A ideia de que o desenvolvimento de uma sociedade assenta apenas no crescimento económico em contínuo levou à situação de crise mundial que hoje vivemos. A situação encontra paralelo com todos os estudos para ampliação de infra-estruturas como auto-estradas e aeroportos com base em projecções de crescimento contínuo, o que não é verdade. Ainda na semana passada estive num workshop em que, para surpresa de muitos, se constatava que afinal o fluxo de turistas em Portugal, ao contrário das expectativas da década passada, não tinham crescido. Tinham estagnado.

Por isso, quando o Governo insiste na necessidade do novo aeroporto de Lisboa por o actual estar lotado dentro de alguns anos - e apresenta mesmo supostos estudos para sustentar essa tese -, está apenas a brincar com o nosso dinheiro. Basta ver que, por exemplo, num horizonte muito próximo - ou seja, no início deste ano -, certamente a TAP não imaginaria que teria de cancelar mais de nove mil voos ao longo deste ano, o que significará uma redução de cerca de 3% do total. Convinha, por isso, não confiar em números que são meros exercícios para justificar obra e que estão longe de serem reais.

8/25/2008

Lá caiu mais um argumento

Coleccionando gaffes e tiradas desastrosas sempre que fala de aeroportos, o ministro das Obras Públicas veio, na semana passada, a pretexto do acidente no aeroporto de Barajas em Madrid, argumentar que tinha sido também para evitar maiores estragos em Lisboa, no caso de acidente aéreo, que o novo aeroporto ia para Alcochete.

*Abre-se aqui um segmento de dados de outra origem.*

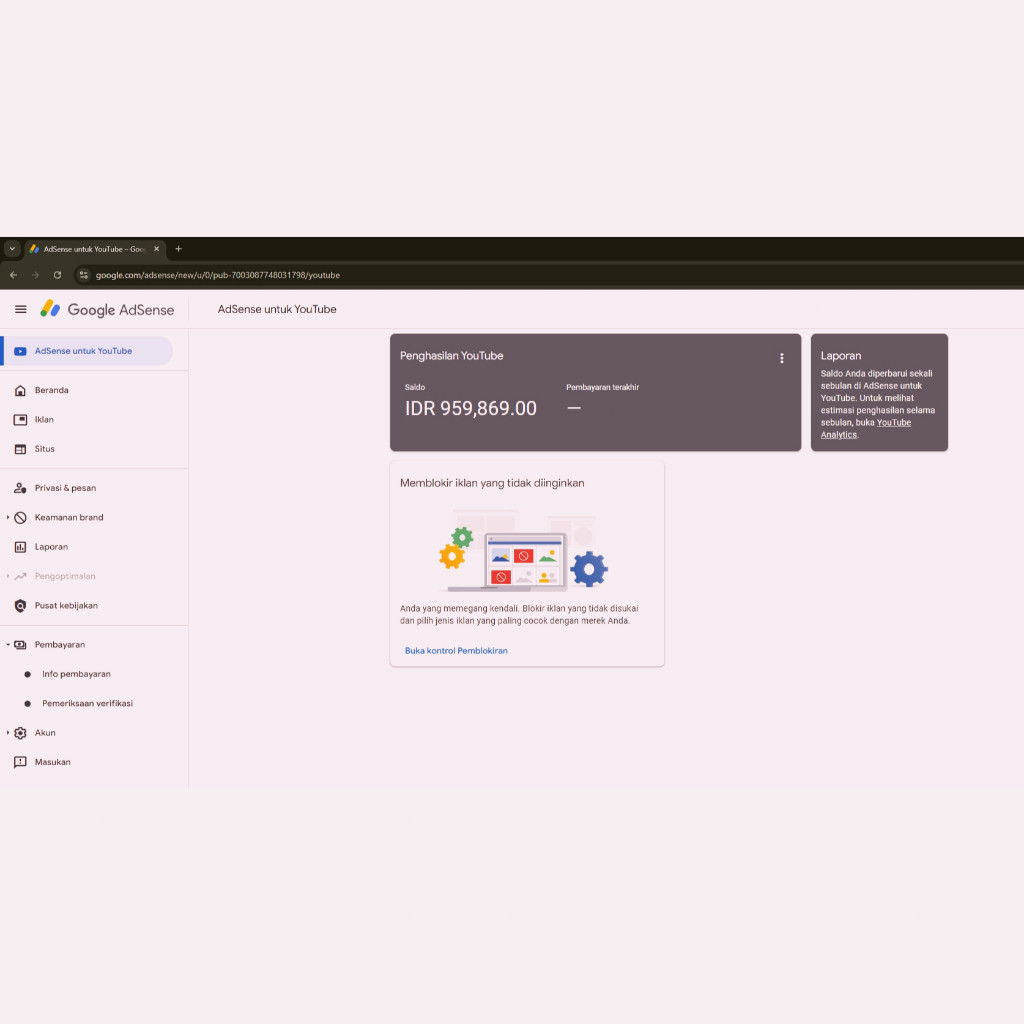This screenshot has height=1024, width=1024.
Task: Click the browser back button
Action: [13, 274]
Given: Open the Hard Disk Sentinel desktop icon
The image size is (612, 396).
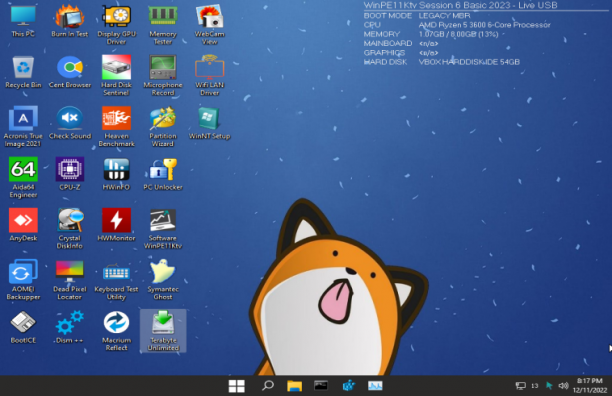Looking at the screenshot, I should tap(116, 75).
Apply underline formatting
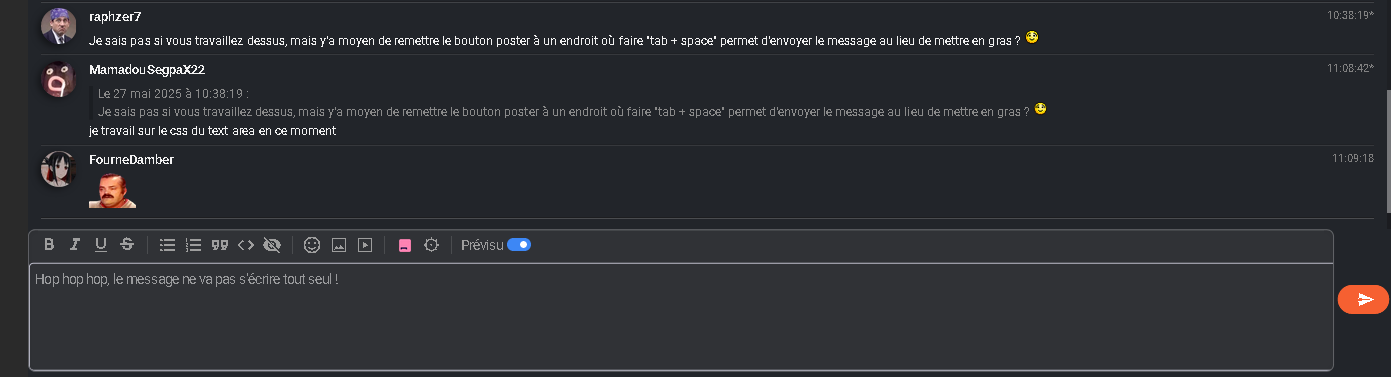Screen dimensions: 1391x377 [x=100, y=245]
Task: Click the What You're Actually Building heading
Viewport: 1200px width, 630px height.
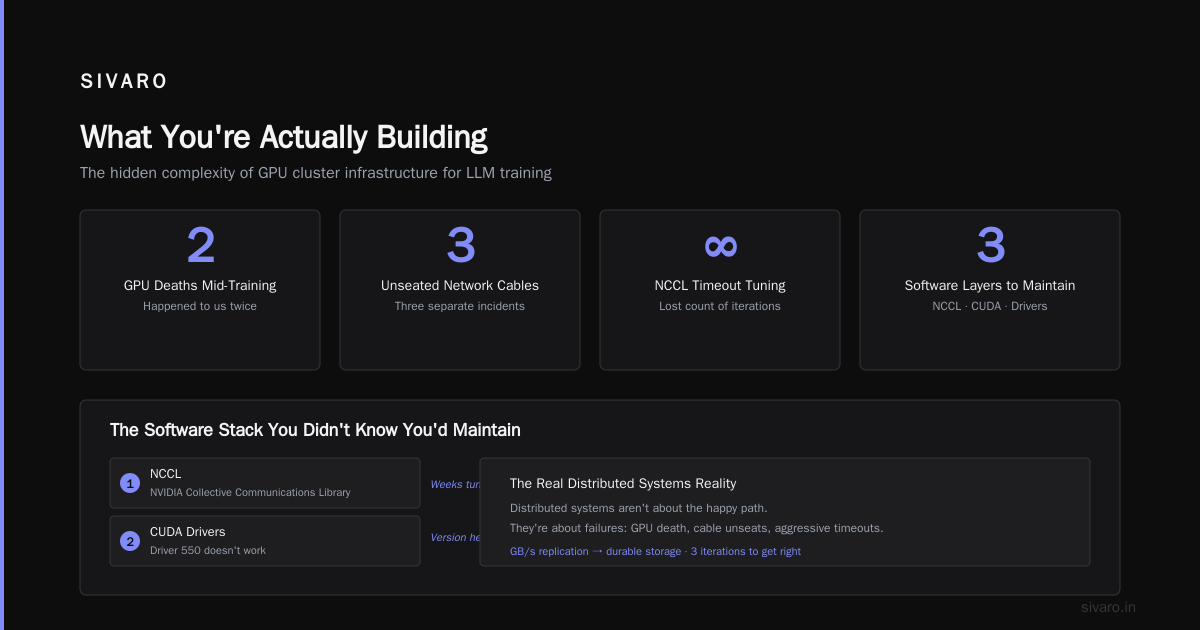Action: [x=284, y=137]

Ora, ficando Barajas a 12 quilómetros de Madrid, e Alcochete a 30 quilómetros de Lisboa, parece que a razão estaria do lado de Mário Lino. Porém, azar dos azares, quando cai um avião nem sempre sucede logo nas imediações do aeroporto. Este de hoje, por exemplo, caiu exactamente a 30 quilómetros do aeroporto. Ou seja, se um acidente similiar suceder com um avião que descole do futuro aeroporto de Alcochete, então cairá... em Lisboa.

1/19/2008

Entrevista a Pompeu dos Santos

Colocado no Reportagens Ambientais, a entrevista publicada na revista Notícias Sábado desta semana ao Eng. Pompeu dos Santos, investigador-coordenador do LNEC, que aborda sobretudo a decisão do Governo em relação ao futuro aeroporto. Entre outros aspectos, defendo a localização do aeroporto a sudoeste do Campo de Tiro de Alcochete, na zona de Pinhal Novo (por sua vez, um pouco mais a norte da antiga hipótese de Rio Frio).

1/15/2008

Com amigos destes...

O Ministério do Ambiente já veio dizer que não vale a pena estudar alternativas de localização ao futuro aeroporto de Lisboa no âmbito do estudo de impacte ambiental. Ou seja, que nem é preciso ver se, na região envolvente, existe um local mais adequado. Disse-o ontem Humberto Rosa, secretário de Estado do Ambiente, que tem, e cada vez mais se torna notório, uma visão muito sui generis sobre a legislação ambiental: quando não interessa ao Governo, não se aplica.

1/10/2008

As negociatas na República das Bananas

Em 1995, depois do Governo de Cavaco Silva ter decretado a reversão dos terrenos para o Estado por entretanto uma empresa de seu nome Eurominas ter deixado de pagar à EDP e estar então, desde 1986, com laboração suspensa, uns senhores socialistas de suas graças Alberto Costa, José Lamego e António Vitorino andaram ora no Governo ora como advogados a tratar da vidinha para que a dita empresa recebesse um montante de 12 milhões de euros a título de indemnização, independentemente de ser quase garantido que os tribunais decretariam o contrário. Perante o escândalo, ainda se abriu um inquérito parlamentar, mas deu em «águas de bacalhau».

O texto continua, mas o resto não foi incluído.